Identify those neural pathway components involved in smooth pursuit, OKN, and vestibular nystagmus.
MT & MST create motion perception signals information received from magnocellular cells
o Remember: MT represents retinal image motion while MST represents egocentric motion
MT & MST project to the Nucleus of the Optic Tract (NOT) & Accessory Optic System (AOS) on the SAME side
o NOT and AOS are specific for nystagmus
NOT & AOS also receive direct vestigial crossed inputs directly from the retinas
NOT & AOS project to the DLPN and NRTP
o Rightward motion processed by MT & MST projects to NOT &A OS on the right side of the brainstem and then projects to the DLPN & NRTP → cerebellum …same pathway as smooth pursuit
Prolonged stimulation of the vestibular nucleus creates velocity storage innervation
Velocity storage innervation drives the nystagmus
Define OKAN.
Passive OKN is tested by way of OKAN
o Lights are extinguished after prolonged viewing
o Smooth pursuit stops immediately, but not passive OKN
Identify the stimulus conditions that activate levotorsion, dextrotorsion, and excyclovergence
Dynamic head tilt:
conjugate rotational VOR tilting you head towards one shoulder or another Remember: Innervation of the vertical canals & utricles (gain of 0.5)
Static head tilt:
conjugate counterrolling VOR
Remember: when your head is stationary, the semicircular canals are nonfunctional The utricles bend hair cells due to gravity and can then sense the tilt
Near cyclovergence
Eyes EX cyclorotate when looking at near
Synkinetic with HORIZONTAL vergence
Feedforward control Brain doesn’t check accuracy for this
Fusional cyclovergence
Stimulated by torsional binocular disparities (inaccurate cyclorotation)

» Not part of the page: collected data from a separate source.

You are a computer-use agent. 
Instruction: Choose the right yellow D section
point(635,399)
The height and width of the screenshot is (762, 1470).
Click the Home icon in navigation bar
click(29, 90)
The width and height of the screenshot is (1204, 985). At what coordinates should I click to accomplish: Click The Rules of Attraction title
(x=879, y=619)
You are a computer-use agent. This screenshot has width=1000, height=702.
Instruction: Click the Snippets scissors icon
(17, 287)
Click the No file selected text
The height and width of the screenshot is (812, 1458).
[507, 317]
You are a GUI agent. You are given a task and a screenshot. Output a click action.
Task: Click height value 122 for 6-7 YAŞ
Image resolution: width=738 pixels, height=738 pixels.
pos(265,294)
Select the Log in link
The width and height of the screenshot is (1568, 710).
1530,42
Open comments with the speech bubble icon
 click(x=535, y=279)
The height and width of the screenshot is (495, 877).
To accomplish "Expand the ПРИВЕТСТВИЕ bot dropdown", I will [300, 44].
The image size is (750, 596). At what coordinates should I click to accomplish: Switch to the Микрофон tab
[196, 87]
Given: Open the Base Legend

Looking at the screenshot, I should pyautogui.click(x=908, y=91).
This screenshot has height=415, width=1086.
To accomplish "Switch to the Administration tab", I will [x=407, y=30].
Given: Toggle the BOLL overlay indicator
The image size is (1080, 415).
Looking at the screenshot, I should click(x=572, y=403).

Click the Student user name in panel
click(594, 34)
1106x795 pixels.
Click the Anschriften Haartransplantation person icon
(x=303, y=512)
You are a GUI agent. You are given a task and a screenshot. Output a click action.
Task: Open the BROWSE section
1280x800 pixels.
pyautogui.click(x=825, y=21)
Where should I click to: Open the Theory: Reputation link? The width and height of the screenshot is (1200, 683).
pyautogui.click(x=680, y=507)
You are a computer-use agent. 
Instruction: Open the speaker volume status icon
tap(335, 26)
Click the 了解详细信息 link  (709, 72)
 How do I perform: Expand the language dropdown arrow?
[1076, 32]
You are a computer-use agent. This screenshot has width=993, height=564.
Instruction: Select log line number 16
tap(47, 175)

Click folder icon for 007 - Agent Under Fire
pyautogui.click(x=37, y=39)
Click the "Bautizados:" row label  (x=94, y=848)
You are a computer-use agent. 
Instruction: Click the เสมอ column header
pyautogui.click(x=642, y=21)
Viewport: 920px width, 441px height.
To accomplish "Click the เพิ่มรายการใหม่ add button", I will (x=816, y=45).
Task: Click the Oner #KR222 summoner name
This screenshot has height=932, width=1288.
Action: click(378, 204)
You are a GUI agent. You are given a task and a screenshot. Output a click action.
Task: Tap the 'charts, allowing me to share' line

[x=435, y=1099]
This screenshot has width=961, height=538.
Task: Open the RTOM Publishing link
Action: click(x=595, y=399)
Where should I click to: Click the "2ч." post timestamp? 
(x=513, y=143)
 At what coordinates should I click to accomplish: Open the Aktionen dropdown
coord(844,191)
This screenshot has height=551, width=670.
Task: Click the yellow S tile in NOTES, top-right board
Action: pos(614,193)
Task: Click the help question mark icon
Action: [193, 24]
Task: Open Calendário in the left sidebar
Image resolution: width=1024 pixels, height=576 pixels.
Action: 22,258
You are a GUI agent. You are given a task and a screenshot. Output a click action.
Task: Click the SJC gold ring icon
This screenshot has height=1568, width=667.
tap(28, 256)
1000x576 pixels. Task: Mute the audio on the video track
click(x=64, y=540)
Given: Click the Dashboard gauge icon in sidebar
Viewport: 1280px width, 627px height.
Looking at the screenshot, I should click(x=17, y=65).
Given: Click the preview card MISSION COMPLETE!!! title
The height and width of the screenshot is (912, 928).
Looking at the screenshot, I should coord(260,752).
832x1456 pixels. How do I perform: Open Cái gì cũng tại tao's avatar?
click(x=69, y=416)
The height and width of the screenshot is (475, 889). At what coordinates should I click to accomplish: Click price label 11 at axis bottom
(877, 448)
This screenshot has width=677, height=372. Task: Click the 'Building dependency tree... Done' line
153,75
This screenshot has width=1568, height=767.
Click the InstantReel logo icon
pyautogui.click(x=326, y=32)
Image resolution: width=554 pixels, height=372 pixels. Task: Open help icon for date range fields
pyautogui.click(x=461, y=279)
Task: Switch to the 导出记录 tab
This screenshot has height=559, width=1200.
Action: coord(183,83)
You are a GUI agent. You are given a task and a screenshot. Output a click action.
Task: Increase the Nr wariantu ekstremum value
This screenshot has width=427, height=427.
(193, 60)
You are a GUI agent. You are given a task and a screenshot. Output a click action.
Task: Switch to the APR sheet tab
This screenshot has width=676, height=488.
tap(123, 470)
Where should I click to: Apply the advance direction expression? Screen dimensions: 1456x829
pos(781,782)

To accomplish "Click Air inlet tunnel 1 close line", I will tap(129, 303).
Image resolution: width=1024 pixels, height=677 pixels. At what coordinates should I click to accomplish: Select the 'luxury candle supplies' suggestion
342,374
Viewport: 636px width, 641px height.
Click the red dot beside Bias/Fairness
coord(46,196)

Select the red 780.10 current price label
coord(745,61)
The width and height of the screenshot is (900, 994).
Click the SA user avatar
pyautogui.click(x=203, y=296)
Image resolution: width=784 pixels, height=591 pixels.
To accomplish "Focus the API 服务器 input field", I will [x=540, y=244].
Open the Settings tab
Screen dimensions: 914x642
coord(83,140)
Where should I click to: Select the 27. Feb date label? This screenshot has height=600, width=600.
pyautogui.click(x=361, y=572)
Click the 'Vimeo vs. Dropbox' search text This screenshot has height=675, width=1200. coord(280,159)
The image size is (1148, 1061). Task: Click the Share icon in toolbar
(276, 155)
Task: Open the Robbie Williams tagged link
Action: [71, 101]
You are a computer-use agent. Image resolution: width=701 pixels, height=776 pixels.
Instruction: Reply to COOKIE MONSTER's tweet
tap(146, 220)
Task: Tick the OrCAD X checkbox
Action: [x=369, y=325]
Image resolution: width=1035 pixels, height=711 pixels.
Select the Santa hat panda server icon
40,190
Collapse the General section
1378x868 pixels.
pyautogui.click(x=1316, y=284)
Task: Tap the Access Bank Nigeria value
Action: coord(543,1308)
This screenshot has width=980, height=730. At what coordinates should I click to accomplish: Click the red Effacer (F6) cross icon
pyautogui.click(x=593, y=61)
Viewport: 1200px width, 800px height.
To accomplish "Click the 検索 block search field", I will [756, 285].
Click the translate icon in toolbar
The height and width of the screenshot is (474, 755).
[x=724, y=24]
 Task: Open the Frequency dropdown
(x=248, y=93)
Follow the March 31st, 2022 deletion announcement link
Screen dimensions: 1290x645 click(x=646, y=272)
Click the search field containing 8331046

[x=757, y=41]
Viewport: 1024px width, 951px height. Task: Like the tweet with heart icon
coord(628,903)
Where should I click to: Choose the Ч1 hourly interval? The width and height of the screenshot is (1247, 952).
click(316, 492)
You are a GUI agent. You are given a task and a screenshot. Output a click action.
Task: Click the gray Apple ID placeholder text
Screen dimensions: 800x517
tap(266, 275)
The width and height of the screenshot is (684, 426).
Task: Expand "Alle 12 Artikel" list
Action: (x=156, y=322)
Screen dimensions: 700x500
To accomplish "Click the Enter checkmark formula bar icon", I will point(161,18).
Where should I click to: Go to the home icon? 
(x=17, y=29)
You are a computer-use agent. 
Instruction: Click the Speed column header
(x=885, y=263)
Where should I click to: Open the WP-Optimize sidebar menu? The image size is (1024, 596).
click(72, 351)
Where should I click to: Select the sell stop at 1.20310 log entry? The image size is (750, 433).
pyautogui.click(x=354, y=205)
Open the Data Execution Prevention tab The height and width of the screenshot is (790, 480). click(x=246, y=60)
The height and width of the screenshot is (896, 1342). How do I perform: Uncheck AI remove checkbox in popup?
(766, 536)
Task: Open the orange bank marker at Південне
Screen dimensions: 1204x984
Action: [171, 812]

process: Psychooptic reflex attention control
Continuous feedback control
List the ranges of fixation in supraduction, infraduction, adduction, and abduction.
Range of fixation: KNOW THIS
- Supraduction: 42 ̊ age related decrease in ability to look up
- Infraduction: 51 ̊
- Adduction: 57 ̊
- Abduction: 54 ̊
Describe the process for stimulating “endpoint nystagmus” in normals.
A small normal nystagmus when the eyes are at a limit of gaze
Sustained innervation does not last forever due to weakening & the eye drifts back
The person then makes a saccade back to the target → causes nystagmus o Drift towards the PPG due to neural integrator leak
Distinguish between the three types of eye movement occurring during normal “steady fixation” with respect to their speed, magnitude, and interocular conjugacy.
Tremor
High frequency: 30-100 Hz
Low amplitude: <30’’
Binocularity uncoordinated
o Eyes going in independent directions so not occurring from cyclopean innervation
Probably caused by muscle fiber action potentials
NOT a registered eye movement
Slow Drift
- 5 minarc/sec drift rate
- 1-2 per second about one 20/20 Snellen letter per second 1-5 minarc magnitudes
Binocularity uncoordinated
o Likely caused by oculomotor nuclei innervation instability/muscular response instability
• Probably the cause of the autokinetic effect
o Look at a dim light in a totally dark room. After looking at it for a while, the light starts to drift around (illusory)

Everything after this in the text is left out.